Which of the following information about a client who is hospitalized after a traumatic
brain injury requires the most rapid action by the nurse?
a. Intracranial pressure of 15 mm Hg
b. Cerebro-spinal fluid (CSF) drainage of 15 mL/hour
c. Pressure of oxygen in brain tissue (PbtO2) is 14 mm Hg
d. Cardiac monitor shows sinus tachycardia, with a heart rate of 126 beats/minute

A

C
The PbtO2 should be 20–40 mm Hg. Lower levels indicate brain ischemia. An intracranial
pressure (ICP) of 15 mm Hg is at the upper limit of normal. CSF is produced at a rate of
20–30 mL/hour. The reason for the sinus tachycardia should be investigated, but the
elevated heart rate is not as concerning as the decrease in PbtO2.

31
Q

The nurse is caring for a client who has had a head injury. Which of the following
assessment information requires the most rapid action by the nurse?
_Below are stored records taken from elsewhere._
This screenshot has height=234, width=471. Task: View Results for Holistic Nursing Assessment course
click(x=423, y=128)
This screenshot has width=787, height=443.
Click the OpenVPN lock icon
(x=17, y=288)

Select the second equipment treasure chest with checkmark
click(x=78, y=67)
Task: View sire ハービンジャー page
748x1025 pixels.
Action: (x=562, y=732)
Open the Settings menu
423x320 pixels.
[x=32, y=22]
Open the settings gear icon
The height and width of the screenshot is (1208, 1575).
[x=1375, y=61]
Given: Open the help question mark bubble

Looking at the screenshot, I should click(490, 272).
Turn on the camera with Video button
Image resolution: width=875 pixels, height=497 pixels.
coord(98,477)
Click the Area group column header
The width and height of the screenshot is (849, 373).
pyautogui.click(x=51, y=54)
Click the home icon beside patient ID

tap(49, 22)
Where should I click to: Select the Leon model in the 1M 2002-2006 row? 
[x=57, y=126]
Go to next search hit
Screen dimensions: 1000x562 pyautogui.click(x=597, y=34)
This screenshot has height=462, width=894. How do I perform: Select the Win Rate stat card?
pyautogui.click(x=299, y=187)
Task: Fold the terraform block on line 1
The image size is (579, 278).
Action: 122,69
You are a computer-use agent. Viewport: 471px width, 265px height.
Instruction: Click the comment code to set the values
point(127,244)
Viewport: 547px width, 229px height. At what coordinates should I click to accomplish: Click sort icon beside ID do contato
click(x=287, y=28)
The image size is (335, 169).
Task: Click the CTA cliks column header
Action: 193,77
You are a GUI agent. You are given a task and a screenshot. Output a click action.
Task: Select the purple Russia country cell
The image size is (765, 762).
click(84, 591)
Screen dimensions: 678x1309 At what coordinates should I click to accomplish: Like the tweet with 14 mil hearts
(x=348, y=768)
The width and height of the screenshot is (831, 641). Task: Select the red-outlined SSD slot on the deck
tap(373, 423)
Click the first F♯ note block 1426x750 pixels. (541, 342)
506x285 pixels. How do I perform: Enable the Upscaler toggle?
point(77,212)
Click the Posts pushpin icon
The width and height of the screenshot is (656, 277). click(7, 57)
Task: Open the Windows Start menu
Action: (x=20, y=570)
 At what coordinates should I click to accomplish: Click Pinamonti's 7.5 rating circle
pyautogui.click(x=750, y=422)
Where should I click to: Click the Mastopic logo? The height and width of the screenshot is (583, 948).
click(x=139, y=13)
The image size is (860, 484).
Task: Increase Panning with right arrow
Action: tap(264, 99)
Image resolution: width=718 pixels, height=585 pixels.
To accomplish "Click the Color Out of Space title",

a. The client is more difficult to arouse.
b. The client’s pulse is slightly irregular.
c. The client’s blood pressure increases from 120/54 to 136/62 mm Hg.
d. The client indicates a headache at pain level 5 of a 10-point scale.

A

A
The change in level of consciousness (LOC) is an indicator of increased intracranial
pressure (ICP) and suggests that action by the nurse is needed to prevent complications.
The change in BP should be monitored but is not an indicator of a need for immediate
nursing action. Headache is not unusual in a client after a head injury. A slightly irregular
apical pulse is not unusual.

32
Q

The nurse is caring for a client with a head injury. Which of the following findings should
be reported rapidly to the health care provider?
a. Urine output of 800 mL in the last hour
b. Intracranial pressure of 16 mm Hg when client is turned
c. Ventriculostomy drains 10 mL of cerebro-spinal fluid per hour
d. LICOX brain tissue oxygenation catheter shows PbtO2 of 38 mm Hg.

A

A
The high urine output indicates that diabetes insipidus may be developing and
interventions to prevent dehydration need to be rapidly implemented. The other data do
not indicate a need for any change in therapy.

33
Q

The nurse is providing discharge teaching with a client who has a concussion. Which of
the following time frames should the nurse tell the client to continue to monitor for
post-concussion syndrome?
a. Up to 2 weeks
b. Up to 4 weeks
c. Up to 2 months
d. Up to 6 months

A

C
Post-concussion syndrome is seen anywhere from 2 weeks to 2 months after the
concussion. Symptoms include persistent headache, lethargy, personality and behavioural
changes, shortened attention span, decreased short-term memory, and changes in
intellectual ability. This syndrome can significantly affect the patient’s abilities to perform
the activities of daily living.

34
Q

The nurse is caring for a client admitted with bacterial meningitis who has a temperature
of 38.9°C (102°F) and has prescriptions for all of the following collaborative interventions.
Which action should the nurse take first?

a. Administer ceftizoxime 1 g IV.
b. Use a cooling blanket to lower temperature.
c. Swab the nasopharyngeal mucosa for cultures.
d. Give acetaminophen 650 mg PO.

A

C
Antibiotic therapy should be instituted rapidly in bacterial meningitis, but cultures must be
done before antibiotics are started. As soon as the cultures are done, the antibiotic should
be started. Hypothermia therapy and acetaminophen administration are appropriate but can
be started after the other actions are implemented.